Angefangen mit dem Papst höchstpersönlich: Wir sollen uns alle lieben, hat er zu Ostern gefordert. Das kennt man, das haben alle Päpste vor ihm gemacht. Doch dann überrascht er: Franziskus wünscht den Gläubigen und all jenen, die zufällig, aus Neugierde oder Langeweile, auch zuhören, wie er das Angelus-Gebet betet, einen guten Appetit.

Janina Strötgen jstroetgen@tageblatt.lu

Einen guten Appetit? Wie weltlich, wie menschlich, wie grundbedürfnisorientiert unser neuer Stellvertreter Gottes auf Erden doch ist. Er hat verstanden: Liebe geht durch den Magen. Lasst es euch schmecken, nährt eure Wohlstandsbäuchlein, liebe Römer, esst die Eier. Und liebt euch.

So ähnlich sieht das auch Kolumnistin Silke Burmester (Spiegel online). Zumindest das mit dem Lieben, das wünscht sie sich auch. Kopf aus, Gefühl ein. Kondom weg. Das sollen wir von dem Osterhasen lernen: „Rammeln ohne Sinn und Verstand.“ Und damit das klappt, wünscht sie sich von dem Osterhasen in diesem Jahr keine Eier, sondern Rauschmittel. Für ganz viel Nachwuchs.

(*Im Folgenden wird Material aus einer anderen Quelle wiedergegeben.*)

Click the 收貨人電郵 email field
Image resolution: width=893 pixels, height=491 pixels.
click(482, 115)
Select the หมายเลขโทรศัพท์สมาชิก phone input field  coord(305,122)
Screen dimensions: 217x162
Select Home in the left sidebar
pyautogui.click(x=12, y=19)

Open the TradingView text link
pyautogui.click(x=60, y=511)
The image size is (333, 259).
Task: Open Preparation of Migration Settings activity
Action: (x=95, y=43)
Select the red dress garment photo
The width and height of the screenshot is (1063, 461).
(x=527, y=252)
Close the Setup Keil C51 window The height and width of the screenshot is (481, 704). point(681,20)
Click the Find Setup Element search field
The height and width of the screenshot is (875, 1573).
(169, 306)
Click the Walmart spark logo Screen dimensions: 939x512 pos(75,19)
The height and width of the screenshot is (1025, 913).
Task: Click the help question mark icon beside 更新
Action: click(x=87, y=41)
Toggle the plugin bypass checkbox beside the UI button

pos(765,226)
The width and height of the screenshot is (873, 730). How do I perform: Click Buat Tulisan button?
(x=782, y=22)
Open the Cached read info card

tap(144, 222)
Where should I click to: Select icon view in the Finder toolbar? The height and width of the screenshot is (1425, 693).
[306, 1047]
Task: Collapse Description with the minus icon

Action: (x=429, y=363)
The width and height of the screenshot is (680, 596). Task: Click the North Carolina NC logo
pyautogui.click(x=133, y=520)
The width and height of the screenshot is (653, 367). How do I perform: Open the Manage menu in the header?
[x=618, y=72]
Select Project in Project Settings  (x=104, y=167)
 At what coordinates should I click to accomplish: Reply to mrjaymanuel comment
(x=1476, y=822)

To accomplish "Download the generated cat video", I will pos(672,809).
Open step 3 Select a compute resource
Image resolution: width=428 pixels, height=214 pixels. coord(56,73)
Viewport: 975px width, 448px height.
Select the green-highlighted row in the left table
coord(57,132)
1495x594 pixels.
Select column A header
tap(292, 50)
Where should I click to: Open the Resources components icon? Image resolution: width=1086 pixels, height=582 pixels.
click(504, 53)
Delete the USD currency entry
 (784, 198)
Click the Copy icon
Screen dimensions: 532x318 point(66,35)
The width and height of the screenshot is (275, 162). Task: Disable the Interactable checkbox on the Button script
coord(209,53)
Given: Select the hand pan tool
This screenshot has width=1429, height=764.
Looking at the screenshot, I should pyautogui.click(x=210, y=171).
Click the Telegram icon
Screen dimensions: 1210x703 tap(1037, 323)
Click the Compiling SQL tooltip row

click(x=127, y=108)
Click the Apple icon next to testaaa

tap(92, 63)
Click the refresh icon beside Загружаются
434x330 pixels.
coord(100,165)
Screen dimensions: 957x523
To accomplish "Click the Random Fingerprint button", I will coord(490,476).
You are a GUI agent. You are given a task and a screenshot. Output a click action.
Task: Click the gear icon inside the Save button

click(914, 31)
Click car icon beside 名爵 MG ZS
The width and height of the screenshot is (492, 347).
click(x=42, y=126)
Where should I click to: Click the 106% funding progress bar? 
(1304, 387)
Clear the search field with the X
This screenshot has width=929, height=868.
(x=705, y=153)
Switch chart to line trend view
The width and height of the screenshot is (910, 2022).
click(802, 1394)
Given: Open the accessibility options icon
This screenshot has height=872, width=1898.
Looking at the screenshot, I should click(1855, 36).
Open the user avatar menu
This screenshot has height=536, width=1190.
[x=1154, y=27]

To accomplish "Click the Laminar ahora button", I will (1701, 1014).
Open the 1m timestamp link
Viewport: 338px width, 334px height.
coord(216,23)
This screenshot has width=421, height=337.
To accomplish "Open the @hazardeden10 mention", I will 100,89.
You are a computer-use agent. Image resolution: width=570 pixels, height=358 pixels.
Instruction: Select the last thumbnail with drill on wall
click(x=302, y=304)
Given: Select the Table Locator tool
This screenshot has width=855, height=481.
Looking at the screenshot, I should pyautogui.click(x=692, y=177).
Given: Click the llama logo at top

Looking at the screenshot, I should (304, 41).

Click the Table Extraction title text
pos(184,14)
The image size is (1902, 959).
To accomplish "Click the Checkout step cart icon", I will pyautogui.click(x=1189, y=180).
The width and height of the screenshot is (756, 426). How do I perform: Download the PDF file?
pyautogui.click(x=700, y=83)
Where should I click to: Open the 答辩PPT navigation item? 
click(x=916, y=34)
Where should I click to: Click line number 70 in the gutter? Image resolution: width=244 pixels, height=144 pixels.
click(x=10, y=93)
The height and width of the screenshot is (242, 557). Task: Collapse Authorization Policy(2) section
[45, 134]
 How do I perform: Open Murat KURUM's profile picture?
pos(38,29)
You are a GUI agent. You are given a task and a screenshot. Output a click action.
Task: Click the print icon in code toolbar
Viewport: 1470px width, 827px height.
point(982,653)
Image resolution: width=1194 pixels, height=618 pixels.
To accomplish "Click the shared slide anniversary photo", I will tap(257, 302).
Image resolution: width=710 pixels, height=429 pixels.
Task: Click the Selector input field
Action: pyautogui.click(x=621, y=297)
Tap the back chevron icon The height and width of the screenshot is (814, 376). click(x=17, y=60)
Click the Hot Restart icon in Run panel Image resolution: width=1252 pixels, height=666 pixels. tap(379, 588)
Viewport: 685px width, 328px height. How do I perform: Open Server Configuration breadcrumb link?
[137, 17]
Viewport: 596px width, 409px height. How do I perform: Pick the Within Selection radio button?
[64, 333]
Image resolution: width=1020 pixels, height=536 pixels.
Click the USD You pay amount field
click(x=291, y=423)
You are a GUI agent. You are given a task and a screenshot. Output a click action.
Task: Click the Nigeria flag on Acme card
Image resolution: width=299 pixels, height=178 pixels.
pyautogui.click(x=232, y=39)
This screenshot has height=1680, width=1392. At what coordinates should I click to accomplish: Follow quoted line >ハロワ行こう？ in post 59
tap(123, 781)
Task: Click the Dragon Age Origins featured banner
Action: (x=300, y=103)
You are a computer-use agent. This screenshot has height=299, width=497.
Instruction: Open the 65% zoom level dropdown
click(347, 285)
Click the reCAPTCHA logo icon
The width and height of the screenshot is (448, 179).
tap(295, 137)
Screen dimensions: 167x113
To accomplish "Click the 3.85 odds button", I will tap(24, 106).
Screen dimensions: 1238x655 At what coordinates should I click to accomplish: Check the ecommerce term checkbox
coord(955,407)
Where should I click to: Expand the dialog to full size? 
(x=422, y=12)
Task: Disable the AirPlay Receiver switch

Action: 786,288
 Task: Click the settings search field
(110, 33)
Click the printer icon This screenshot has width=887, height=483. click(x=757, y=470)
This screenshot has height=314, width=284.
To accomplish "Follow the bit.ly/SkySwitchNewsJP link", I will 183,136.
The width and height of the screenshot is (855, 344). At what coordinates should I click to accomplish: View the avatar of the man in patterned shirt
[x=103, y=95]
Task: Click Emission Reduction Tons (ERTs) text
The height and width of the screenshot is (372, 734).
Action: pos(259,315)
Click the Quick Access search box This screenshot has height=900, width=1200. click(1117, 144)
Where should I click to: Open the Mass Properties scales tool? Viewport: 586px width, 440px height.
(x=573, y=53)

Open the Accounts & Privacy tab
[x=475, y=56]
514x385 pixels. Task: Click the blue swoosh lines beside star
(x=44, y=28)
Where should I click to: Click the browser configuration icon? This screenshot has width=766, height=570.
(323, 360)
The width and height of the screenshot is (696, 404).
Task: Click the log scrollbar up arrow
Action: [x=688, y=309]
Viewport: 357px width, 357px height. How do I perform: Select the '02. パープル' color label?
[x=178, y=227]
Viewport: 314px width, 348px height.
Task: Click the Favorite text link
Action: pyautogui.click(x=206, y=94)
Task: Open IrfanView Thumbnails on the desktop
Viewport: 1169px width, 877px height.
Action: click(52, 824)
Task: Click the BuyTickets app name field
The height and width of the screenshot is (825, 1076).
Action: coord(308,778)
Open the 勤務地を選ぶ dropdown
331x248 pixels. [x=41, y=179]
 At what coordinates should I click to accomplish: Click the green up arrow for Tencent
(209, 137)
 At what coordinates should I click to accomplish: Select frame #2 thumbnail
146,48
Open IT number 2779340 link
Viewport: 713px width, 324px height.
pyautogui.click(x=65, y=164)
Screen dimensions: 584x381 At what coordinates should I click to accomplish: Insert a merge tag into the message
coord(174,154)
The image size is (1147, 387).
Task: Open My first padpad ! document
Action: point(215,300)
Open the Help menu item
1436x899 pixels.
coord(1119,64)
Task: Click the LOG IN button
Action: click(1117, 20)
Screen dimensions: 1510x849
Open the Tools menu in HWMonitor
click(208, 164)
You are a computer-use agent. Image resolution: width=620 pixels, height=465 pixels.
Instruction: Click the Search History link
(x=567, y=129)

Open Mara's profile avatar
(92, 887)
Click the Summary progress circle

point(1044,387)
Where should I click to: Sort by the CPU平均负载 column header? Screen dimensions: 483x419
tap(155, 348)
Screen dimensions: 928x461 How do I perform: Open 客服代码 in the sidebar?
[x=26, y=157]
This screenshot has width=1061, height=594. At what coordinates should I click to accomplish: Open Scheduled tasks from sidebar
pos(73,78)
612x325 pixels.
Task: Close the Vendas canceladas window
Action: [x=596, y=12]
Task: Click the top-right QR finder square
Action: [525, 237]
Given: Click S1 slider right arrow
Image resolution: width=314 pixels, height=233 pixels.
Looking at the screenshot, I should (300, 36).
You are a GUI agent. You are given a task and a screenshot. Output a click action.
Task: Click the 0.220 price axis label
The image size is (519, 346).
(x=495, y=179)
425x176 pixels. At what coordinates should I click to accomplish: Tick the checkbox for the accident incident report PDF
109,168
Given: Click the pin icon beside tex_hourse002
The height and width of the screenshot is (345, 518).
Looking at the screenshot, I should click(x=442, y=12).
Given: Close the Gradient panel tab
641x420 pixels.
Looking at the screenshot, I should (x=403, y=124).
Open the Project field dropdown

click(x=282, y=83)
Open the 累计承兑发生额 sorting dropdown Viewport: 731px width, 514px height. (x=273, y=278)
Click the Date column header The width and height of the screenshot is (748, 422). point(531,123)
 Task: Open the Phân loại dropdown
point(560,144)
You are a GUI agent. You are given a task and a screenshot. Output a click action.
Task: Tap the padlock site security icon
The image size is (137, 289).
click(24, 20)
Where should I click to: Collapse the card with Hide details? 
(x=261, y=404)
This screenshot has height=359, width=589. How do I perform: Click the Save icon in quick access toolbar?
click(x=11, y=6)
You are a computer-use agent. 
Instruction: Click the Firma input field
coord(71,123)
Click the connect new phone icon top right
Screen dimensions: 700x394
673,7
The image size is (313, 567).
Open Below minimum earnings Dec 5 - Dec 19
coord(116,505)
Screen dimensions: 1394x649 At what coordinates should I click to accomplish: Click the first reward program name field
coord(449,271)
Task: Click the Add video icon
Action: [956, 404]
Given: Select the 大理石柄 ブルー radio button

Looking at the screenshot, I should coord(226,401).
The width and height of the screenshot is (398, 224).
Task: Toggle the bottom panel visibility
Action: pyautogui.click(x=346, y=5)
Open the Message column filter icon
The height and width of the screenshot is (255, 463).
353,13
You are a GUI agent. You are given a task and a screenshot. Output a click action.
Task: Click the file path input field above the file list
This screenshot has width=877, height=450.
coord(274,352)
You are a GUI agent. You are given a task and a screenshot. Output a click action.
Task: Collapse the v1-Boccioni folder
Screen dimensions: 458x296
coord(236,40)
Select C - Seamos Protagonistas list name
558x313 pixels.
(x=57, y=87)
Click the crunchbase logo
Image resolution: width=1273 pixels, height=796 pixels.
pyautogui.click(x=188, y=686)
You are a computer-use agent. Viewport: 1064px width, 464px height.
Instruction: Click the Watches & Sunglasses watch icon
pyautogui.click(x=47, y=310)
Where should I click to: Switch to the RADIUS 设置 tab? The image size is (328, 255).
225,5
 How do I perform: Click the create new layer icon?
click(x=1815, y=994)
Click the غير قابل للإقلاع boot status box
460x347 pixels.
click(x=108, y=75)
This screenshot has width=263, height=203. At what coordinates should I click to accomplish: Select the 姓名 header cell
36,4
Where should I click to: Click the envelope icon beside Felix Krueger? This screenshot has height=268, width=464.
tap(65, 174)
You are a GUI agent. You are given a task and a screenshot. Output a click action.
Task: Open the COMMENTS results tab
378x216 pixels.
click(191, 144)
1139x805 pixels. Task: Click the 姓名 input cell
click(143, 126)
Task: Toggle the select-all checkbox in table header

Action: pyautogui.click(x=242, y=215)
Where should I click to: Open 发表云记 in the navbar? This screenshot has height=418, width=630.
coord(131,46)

Auferstehung = Sieg der Utopie

Ihr Kollege, Jakob Augstein, hat sicherlich auch Hunger nach Fleisch und Körper, aber vor allem nach Utopien und Geist. Damit es der Nachwuchs mal nicht noch schlechter haben wird. Wir danken Jakob Augstein, der sich an Ostern, dem Fest der Auferstehung, an die alles überstrahlende Kraft der Utopie erinnert. Er deutet die Auferstehung als Sieg des utopischen Denkens. Schließlich komme der Tod daher wie ein Finanzkapitalist, der sagt: Es gibt keine Alternative. Da jedoch die Auferstehung Jesu diese Worte als Lügen entlarve, gebe es eine Alternative. Immer. Daraus will Augstein lernen, für die Politik. Der erste Schritt: Augstein wird selbst Utopist. In einer von Mittelmäßigkeit durchtrieften Zeit schlussfolgert er: „Nur das Radikale ist realistisch.“

Und deshalb wünschen wir uns zu Ostern neben Eiern, Rauschgift und Liebe vor allem Radikalität. Im Denken – besonders im Umdenken – sowie im Handeln. Um dem Zeitgeist entgegenzuwirken. Die Entwicklungen der letzten Jahre – wir bündeln sie hier lapidar unter dem Wort Krise – haben zu einer Orientierungslosigkeit geführt, die radikales Denken leicht im Keim erstickt. Entfremdung führt zu Ohnmacht. Und Wut, die treibende Kraft der Veränderung, wird durch Angst, den lähmenden Ballast der Mittelmäßigkeit, ausgebremst.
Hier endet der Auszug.